Although it is dominated by horndog humour and Southern stereotypes, there is a real personality and heart to Preacherman.  The irony of Amos Huxley is that he does inadvertently enrich the lives of the people he’d set out to scam.  He gives Judd back a purpose in life, the community prospers by his restarting of the moonshine operation.  Despite his best efforts he leads Mary Lou in the direction of monogamy and true love, and he also deters men from having unnatural relations with chickens...cottonpickin’ chickenfuckers.  Amos Huxley does accidentally do allot of good, and that combined with Viola’s extremely likeable performances, generally succeeds in winning over the audience, and has them rooting for Amos to get away from the law at the end.

In the Sleazoid Express book, Bill did enter a few pieces of bad information into circulation.  He claimed the film came out of Long Island, and credits it with featuring a ‘sizzling, slutty cameo’ from Jeramie Rain, who doesn’t show up until the sequel Preacherman meets Widderwoman, and its more than just a cameo. She plays the Widderwoman’s daughter, the sequels’ equivalent to Mary Lou.  Bill also thought the film features a last minute appearance from Roxanne Brewer, a famous big bust model, of Russ Meyer worthy proportions, as the mysterious ‘Lady in Red’ who helps Amos out at the end.  A role that is actually credited to an actress called Colleen McGee.  I can see where Bill was coming from, there is a resemblance between Brewer and McGee.  What leads me down the path of thinking that they weren’t one in the same is that Roxy Brewer’s acting career was entirely played out in LA skinflicks.  Would they have flown her out to North Carolina on two separate occasions, because the lady in red also appears in Preacherman meets Widderwoman, which resumes the Amos Huxley story literally seconds after the first film ends.  Roxy Brewer was also a famous nude model, and surely a horny, red blooded production like Preacherman would have capitalised on this by getting her neekid in these films, whereas the Lady in Red gets to keep her clothes on in both Preacherman movies.  I suspect the idea of Roxy Brewer being in Preacherman, was just wishful thinking on Bill’s part.

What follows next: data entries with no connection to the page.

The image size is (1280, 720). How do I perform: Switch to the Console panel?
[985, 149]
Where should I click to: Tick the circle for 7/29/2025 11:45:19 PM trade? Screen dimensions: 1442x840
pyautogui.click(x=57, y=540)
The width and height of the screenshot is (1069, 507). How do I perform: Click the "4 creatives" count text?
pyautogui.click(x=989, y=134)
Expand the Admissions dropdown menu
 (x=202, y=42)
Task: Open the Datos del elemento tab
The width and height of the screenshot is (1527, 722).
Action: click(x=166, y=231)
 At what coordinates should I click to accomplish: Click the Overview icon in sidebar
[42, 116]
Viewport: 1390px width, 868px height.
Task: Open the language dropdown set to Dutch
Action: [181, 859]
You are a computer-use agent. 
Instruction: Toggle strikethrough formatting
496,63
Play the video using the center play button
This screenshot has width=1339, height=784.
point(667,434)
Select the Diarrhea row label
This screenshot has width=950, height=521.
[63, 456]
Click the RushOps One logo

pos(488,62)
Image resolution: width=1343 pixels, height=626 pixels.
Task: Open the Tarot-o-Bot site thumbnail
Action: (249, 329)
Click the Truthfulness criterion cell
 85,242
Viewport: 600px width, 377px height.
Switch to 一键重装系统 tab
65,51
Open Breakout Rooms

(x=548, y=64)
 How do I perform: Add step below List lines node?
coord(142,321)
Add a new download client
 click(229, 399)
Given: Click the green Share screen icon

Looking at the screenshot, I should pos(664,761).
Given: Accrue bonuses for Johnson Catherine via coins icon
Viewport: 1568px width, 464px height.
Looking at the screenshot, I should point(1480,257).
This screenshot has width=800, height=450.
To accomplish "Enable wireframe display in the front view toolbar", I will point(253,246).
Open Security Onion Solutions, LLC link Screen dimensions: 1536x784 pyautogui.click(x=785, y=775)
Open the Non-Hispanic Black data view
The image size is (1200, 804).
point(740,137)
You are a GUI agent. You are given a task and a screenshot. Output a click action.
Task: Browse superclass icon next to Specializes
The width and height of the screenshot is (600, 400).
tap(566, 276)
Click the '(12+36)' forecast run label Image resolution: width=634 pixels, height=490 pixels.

Colleen McGee and Roxanne Brewer

As tends to be the case with any form of successful low-budget cinema, be it kung-fu, blaxploitation or slasher movies, the major studios eventually took notice and cashed in.  There’s a convincing case that the likes of Preacherman and Hot Summer in Barefoot County laid the railroad for Smokey and the Bandit and The Dukes of Hazzard.  It’s always surprised me that the success of Preacherman didn’t open doors for Albert T. Viola acting wise, you could imagine him bringing his Preacherman shtick to The Dukes of Hazzard or Burt Reynolds movies.  Instead he took a different path, and went into teaching.  By the end of the 1970s Viola was teaching drama at Fort Worth Country Day School, where rumours have it that he got into hot water for hitting on female students and may have been quested by the po-lice over allegations that he was embezzling funds from the school. Saying that, Viola did spend over twenty years in the independent school network, while you’d think that a scandal would have curtailed that career... so maybe it was the Angel Leroy who did all those bad things...and never question the habits of angels, brothers and sisters.  Personally, I would be disappointed if there wasn’t a little bit of Amos Huxley in Albert T. Viola.  The impression you get from Preacherman, was that he was the guy you could trust for some good time, down-home entertainment, but perhaps not the guy you’d trust with your womenfolk and life savings.  “Spread the word, and spread the liquor”.